Regarding the presence of cement-asbestos pipes in the water network (see paragraph “Sustainable management of the water resources” for more data) it is noted that asbestos was used in construction and other industrial sectors until the end of the 1980s, and was definitively banned in 1992. While it has been recognised that the inhalation of asbestos fibres causes serious respiratory illnesses, there is no evidence of toxicity linked to the ingestion of asbestos. In fact, current regulations regarding the quality of water for human consumption (Legislative Decree 31/2001) does not set limits regarding the presence of asbestos fibres: in particular, Ministerial Decree of 14 May 1996, annex 3, references a WHO (World Health Organisation) document which states that “… there is no serious evidence that the ingestion of asbestos is hazardous to health”. The WHO reiterated this stance in the 2011 update of its Guidelines on drinking water quality (fourth edition-World Health Organisation 2011). European and Italian legislation is aligned with the position of the WHO and does not set limits for the eventual presence of asbestos in water destined for human consumption. In 2015, the Istituto Superiore di Sanità (Higher Institute of Health) reiterated these positions once again in a communication of its own in which, among other things, it states that: “On the basis of our current knowledge and the conclusions of the international institutions of reference, the water situation must not be regarded as an imminent risk for public health either in terms of eventual fibres ingested or as regards concentrations potentially transferred from the water to the air”.

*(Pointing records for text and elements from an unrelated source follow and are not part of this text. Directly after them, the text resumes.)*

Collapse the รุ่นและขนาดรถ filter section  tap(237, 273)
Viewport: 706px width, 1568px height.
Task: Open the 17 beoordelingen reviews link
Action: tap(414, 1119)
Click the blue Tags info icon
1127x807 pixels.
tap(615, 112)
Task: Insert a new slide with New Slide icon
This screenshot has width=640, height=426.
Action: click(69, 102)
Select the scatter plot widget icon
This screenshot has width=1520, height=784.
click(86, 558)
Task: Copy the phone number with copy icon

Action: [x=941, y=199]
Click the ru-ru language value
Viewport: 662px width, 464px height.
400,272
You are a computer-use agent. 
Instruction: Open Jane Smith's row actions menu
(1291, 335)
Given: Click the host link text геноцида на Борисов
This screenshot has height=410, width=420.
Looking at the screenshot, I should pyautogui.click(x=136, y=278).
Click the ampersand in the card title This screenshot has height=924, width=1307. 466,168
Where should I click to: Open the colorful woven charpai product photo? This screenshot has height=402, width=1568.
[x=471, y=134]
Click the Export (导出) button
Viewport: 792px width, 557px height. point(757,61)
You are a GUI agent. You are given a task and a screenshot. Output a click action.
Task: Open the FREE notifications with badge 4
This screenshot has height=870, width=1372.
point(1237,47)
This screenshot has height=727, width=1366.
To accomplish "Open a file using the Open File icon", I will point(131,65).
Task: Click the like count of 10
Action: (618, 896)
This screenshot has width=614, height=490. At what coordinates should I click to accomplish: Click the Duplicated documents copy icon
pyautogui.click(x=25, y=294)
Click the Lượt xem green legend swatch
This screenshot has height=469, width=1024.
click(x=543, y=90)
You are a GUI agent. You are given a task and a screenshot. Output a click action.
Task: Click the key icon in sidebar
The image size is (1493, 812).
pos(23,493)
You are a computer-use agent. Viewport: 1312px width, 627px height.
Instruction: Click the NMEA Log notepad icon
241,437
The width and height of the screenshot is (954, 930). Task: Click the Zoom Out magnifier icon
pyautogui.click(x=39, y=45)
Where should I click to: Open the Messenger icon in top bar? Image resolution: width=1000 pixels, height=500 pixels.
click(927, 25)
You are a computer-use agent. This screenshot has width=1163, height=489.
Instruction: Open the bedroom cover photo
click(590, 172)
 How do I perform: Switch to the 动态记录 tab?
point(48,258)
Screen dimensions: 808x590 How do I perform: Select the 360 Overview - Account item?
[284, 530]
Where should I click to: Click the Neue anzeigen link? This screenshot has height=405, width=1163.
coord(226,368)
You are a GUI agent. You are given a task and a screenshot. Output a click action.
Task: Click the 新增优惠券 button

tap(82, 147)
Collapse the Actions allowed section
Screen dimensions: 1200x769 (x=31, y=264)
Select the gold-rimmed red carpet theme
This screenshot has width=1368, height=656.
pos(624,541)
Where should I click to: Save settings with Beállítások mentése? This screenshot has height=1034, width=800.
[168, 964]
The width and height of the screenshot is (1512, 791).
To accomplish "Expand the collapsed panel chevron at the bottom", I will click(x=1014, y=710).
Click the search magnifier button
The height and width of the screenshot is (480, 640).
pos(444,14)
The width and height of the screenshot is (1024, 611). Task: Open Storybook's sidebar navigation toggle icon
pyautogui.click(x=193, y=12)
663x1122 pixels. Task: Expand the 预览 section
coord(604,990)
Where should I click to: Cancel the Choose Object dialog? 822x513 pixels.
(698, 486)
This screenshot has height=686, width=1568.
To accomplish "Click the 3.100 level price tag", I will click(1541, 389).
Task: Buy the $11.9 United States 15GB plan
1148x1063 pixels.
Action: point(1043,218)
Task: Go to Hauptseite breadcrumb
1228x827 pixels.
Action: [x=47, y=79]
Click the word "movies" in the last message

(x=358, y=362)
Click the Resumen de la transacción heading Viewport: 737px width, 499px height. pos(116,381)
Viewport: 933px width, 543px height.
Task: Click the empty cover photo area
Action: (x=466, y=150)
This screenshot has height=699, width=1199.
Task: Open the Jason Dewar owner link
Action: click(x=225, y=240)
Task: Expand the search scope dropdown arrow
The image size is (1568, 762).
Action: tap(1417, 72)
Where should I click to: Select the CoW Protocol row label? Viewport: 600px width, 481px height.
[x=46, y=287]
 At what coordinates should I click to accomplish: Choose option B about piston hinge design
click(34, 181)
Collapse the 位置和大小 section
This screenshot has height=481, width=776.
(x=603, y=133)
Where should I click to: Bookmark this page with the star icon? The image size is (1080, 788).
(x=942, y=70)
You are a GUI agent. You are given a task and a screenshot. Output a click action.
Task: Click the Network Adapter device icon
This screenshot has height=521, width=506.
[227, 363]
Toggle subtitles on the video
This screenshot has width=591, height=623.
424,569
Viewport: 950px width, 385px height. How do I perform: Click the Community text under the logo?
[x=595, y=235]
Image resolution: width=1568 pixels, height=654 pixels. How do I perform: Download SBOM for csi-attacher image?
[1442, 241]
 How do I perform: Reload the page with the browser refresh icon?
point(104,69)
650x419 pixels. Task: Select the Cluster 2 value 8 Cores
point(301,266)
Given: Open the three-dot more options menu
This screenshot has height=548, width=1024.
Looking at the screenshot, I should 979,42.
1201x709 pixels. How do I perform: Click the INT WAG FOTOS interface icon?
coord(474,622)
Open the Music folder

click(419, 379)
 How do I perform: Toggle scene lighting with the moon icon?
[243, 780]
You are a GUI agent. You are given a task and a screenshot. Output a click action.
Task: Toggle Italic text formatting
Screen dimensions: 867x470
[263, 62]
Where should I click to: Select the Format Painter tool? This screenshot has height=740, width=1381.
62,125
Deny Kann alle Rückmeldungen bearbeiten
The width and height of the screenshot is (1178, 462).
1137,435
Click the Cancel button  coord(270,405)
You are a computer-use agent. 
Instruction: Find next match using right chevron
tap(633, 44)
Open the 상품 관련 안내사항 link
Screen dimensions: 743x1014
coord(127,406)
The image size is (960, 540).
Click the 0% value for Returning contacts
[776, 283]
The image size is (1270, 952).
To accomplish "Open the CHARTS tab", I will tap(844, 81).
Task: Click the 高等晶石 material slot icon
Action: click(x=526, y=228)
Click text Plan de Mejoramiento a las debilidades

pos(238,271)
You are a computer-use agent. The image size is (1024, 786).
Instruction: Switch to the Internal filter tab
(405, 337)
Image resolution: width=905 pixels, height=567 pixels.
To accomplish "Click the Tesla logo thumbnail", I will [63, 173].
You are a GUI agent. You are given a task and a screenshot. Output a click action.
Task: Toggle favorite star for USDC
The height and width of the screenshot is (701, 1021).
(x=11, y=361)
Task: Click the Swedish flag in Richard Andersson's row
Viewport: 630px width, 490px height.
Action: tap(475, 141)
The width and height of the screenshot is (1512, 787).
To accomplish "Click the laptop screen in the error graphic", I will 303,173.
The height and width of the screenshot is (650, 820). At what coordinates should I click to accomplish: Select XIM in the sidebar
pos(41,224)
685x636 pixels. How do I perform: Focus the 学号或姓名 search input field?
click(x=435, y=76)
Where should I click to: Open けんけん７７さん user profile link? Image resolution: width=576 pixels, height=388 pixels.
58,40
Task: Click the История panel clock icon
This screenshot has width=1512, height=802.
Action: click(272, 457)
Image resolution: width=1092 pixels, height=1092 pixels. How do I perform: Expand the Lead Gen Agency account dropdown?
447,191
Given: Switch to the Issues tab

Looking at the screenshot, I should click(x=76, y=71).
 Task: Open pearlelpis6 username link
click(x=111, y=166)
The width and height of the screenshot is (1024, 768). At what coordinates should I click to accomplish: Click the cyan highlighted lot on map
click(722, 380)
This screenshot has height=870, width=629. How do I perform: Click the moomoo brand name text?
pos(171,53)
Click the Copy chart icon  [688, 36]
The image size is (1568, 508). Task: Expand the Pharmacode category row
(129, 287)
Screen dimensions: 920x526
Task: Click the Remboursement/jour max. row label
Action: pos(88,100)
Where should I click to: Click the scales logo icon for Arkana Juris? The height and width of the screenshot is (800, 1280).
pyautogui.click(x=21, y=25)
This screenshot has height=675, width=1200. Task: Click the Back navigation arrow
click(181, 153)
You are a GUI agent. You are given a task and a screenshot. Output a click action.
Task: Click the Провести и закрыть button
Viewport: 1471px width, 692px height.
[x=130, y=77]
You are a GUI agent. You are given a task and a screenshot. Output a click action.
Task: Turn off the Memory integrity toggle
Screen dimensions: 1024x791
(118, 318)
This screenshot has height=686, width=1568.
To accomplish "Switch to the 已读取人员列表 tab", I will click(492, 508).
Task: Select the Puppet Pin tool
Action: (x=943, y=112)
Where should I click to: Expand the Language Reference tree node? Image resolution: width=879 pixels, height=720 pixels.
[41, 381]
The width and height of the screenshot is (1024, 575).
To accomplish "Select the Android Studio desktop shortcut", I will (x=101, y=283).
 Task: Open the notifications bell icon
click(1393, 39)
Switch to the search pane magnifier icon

In the same communication, the Italian National Health Institute indicates, as the only reference limit, (not a parameter value) the one defined by the US EPA (Environmental Protection Agency) as 7 million fibres/litre for fibres of longer than 10 µm.
In terms of monitoring, Hera carries out regular checks to determine if asbestos fibre is present in the water it distributes and the level of maintenance of the pipes. Every year since 2003, Hera has prepared and applied a specific Asbestos Control Plan which outlines the details of the sampling points that are most representative for the presence of asbestos cement, the frequencies and the analytical parameters to analyse. Over 200 inspections were carried out during 2017 and they confirm that most of the samples (over 80%) contain no asbestos fibres. The EPA limit of 7 million F/L was not exceeded under any circumstances. The average of the values found is more than 400 times lower than the EPA limit referenced above. The water distributed by Hera has aggressiveness levels generally above 12 (non-aggressive with respect to the cement base).
For further details on the quality of tap water distributed by Hera, refer to the appointment with In buone acque, the report entirely dedicated to the quality of tap water that Hera publishes annually since 2009 with the collaboration of local health authorities and Romagna Acque.